* PARTS OF THE EXERCISE *
a. In the page text on catching tool-use hallucinations in multi-agent systems, how many hours of developer time do engineering teams waste per incident without proper tracing?
b. Carry the article on evaluating multi-agent systems forward from its last sentence.

* PAGE TEXT *
Evaluating Multi-Agent Systems: Catching Tool-Use Hallucinations in Production
When AI agents use external tools, hallucinations stop being just bad text and become corrupted databases and spiked API bills. Here is how to evaluate and trace multi-agent trajectories before they fail.
An AI model hallucinating a historical fact during a chat session is an embarrassment. An AI agent hallucinating a required parameter in a CRM API call, failing, and retrying the exact same malformed request dozens of times in a loop is an operational failure. It silently burns through your daily rate limits, spikes your inference bill, and degrades system performance.
As multi-agent architectures move from experimental sandboxes to live business environments in 2026, the definition of a "hallucination" has fundamentally changed. Single-prompt systems generate text; agents execute actions. They query databases, draft emails, update records, and trigger downstream workflows. When an agent invents a tool that does not exist, or confidently passes the wrong JSON arguments to a tool that does, the blast radius extends far beyond a poor user experience.
Across the industry, most enterprise AI projects stall in pilot purgatory precisely because of this risk. Companies accumulate AI technical debt—tangled prompt chains, unmonitored agents, and brittle architectures that work perfectly in a controlled demo but collapse under edge cases. This stalled state represents a massive sunk cost in engineering salaries and delayed digital transformation timelines. Verel takes AI from this spaghetti state to production. To build production-grade multi-agent systems, you must abandon the idea of evaluating just the final text output and start evaluating the entire decision trajectory.
The Financial and Operational Cost of Silent Failures
To understand why multi-agent system evaluation requires a distinct engineering approach, you have to look at how these systems actually fail in production. They rarely fail by announcing an error to the user. Instead, they fail silently, expensively, and recursively.
Consider a multi-agent system designed to qualify inbound sales leads. The orchestration graph includes a research agent that searches the web for company background, a data agent that queries the internal CRM via an API, and a synthesis agent that drafts the final brief.
If the user asks about a company the system cannot find, a poorly evaluated agent will not simply say "I don't know." The research agent might hallucinate a slightly different company name to force a search result. The data agent, receiving this hallucinated name, queries the CRM. When the CRM API returns a 404 Not Found, the agent's internal logic often prompts it to "try again."
Without hard system constraints, the agent enters a deep recursion loop until it hits a framework timeout. It alters the query slightly, hits the API again, fails, and repeats.
The cost of this failure is highly quantifiable:
- ▸Inference Overhead: If your agent runs on a frontier model family, each loop iteration requires the model to process the entire history of its previous failed attempts. If the context window averages 10,000 input tokens per retry, and the loop runs 50 times before hitting a hard timeout, a single user query consumes 500,000 tokens. At an illustrative cost of $3.00 per million input tokens, that single failed query costs $1.50 in pure inference. Multiply that by 100 concurrent sessions experiencing similar edge cases, and you waste $150 in an hour.
- ▸Engineering Downtime: Without proper tracing, engineering teams waste an average of 14 hours of highly paid developer time per incident trying to replicate and diagnose a single untraced agent loop.

* RECORDED INFORMATION *
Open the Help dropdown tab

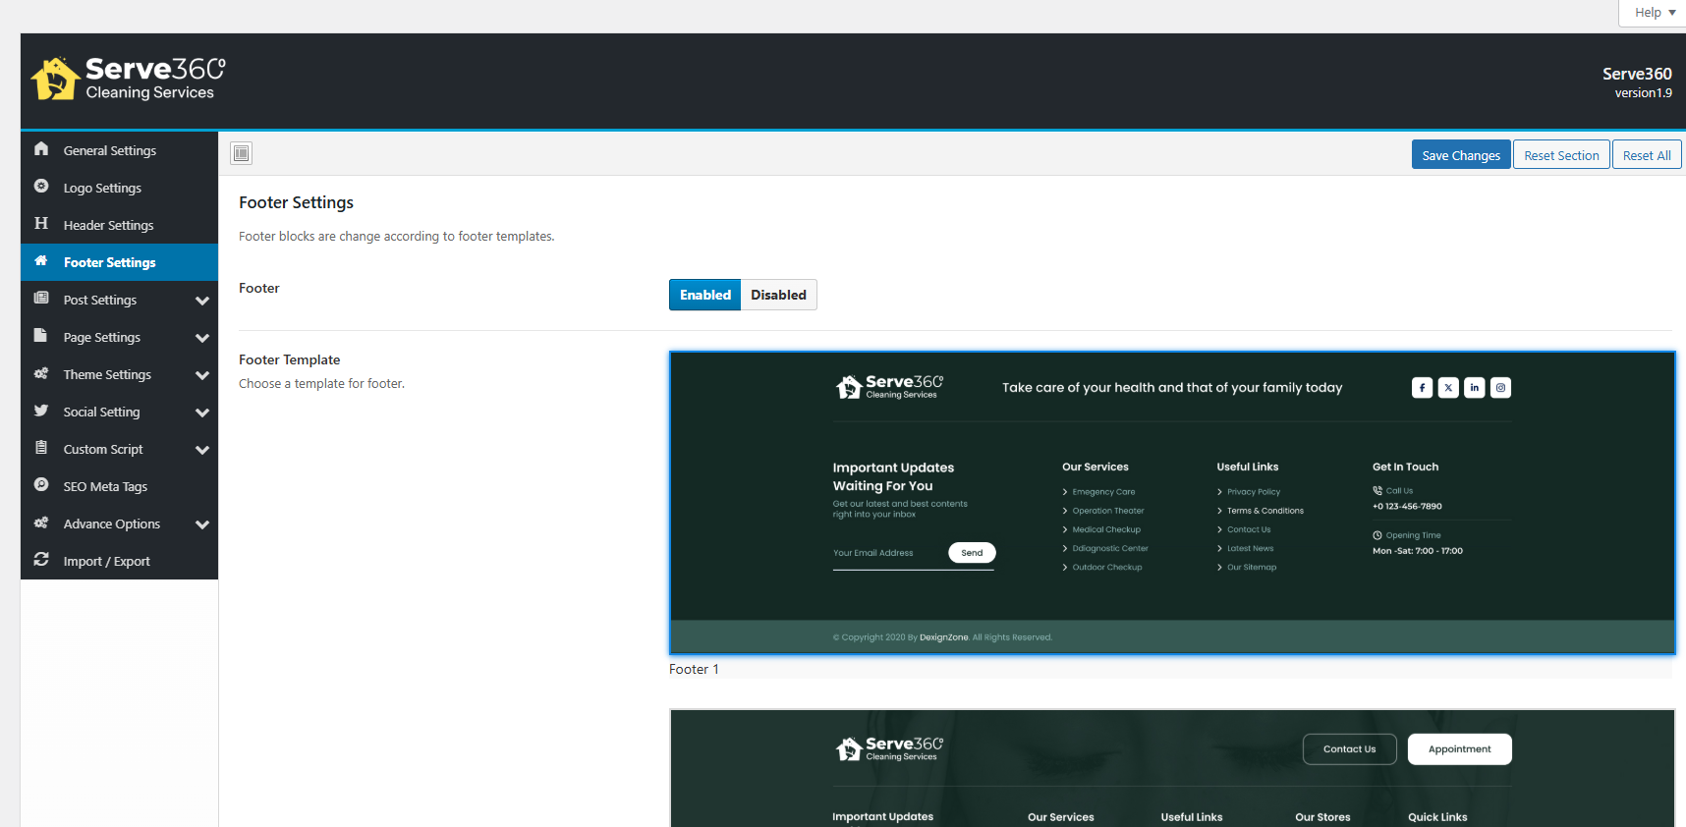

* * *

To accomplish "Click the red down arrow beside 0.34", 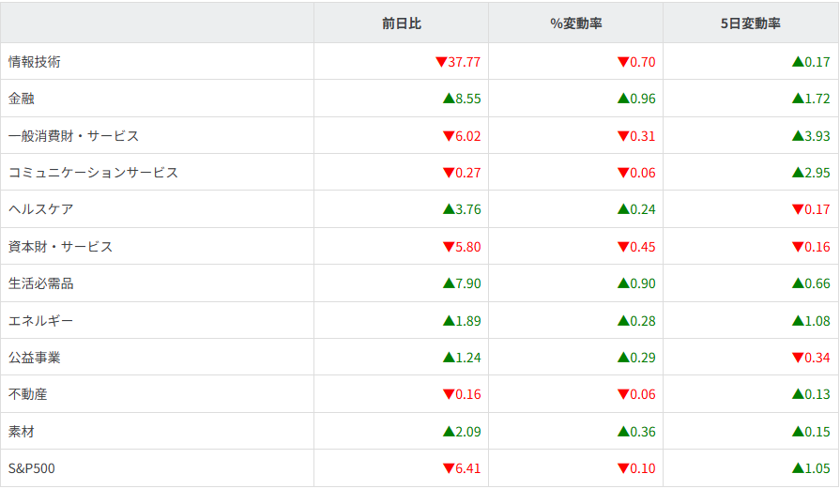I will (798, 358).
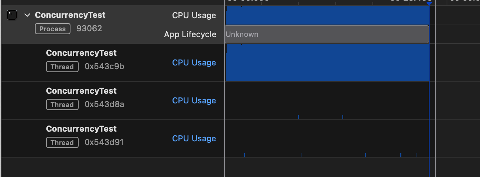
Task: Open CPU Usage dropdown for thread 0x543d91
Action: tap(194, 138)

* ANSWERS TO THE EXERCISES *
a. An average of 14 hours.

b.
- ▸Customer Churn: For a SaaS platform, a 2% API error rate caused by recursive loops can trigger a 15% spike in customer churn within 30 days due to degraded platform performance and rate-limiting issues.
Evaluating multi-agent systems is about catching these trajectory failures before they reach production, and tracing them instantly when they occur in the wild.
The Trajectory Over The Output: In multi-agent systems, a correct final answer is not proof of a working system. An agent might stumble into the right answer after 15 unnecessary API calls. Evaluation must measure the efficiency and accuracy of the path taken, not just the destination.
Why Standard LLM Metrics Fail for Agents
If you attempt to evaluate a multi-agent system using the tools built for chatbots, you will be blind to your system's actual performance. Traditional LLM evaluation relies on reference-based metrics or simple LLM-as-a-judge scoring of the final output.
For business leaders, relying on these outdated metrics introduces severe compliance and operational risks. If you evaluate an agent solely on the politeness or formatting of its final response, you risk shipping a system that passes tests but silently corrupts backend databases, risking multi-million dollar contract renewals and regulatory penalties.
Metrics designed to compare text similarity are insufficient when evaluating an agent's decision-making process. You do not care if the agent's final summary has a high semantic overlap with a human's summary; you care whether the agent actually queried the live database or if it just guessed the numbers based on its pre-training weights.
Agent evaluation requires measuring "faithfulness" and "tool-selection accuracy."
Faithfulness in an agent context means: Did the final output rely exclusively on the data retrieved by the tools, or did the model inject outside information? Tool-selection accuracy asks: Given the user's prompt and the available tools, did the agent select the optimal tool with the correct parameters on the first try?
To measure this, engineering teams adapt frameworks like RAGAS (Retrieval Augmented Generation Assessment). While originally designed for search pipelines, the mathematical principles apply directly to agents. By logging the exact JSON payload the agent attempts to pass to a tool, you can write deterministic tests that check if the parameters match the required schema. You can then use a secondary, cheaper model to review the agent's trajectory and score its tool selection from 0 to 1 based on necessity and correctness.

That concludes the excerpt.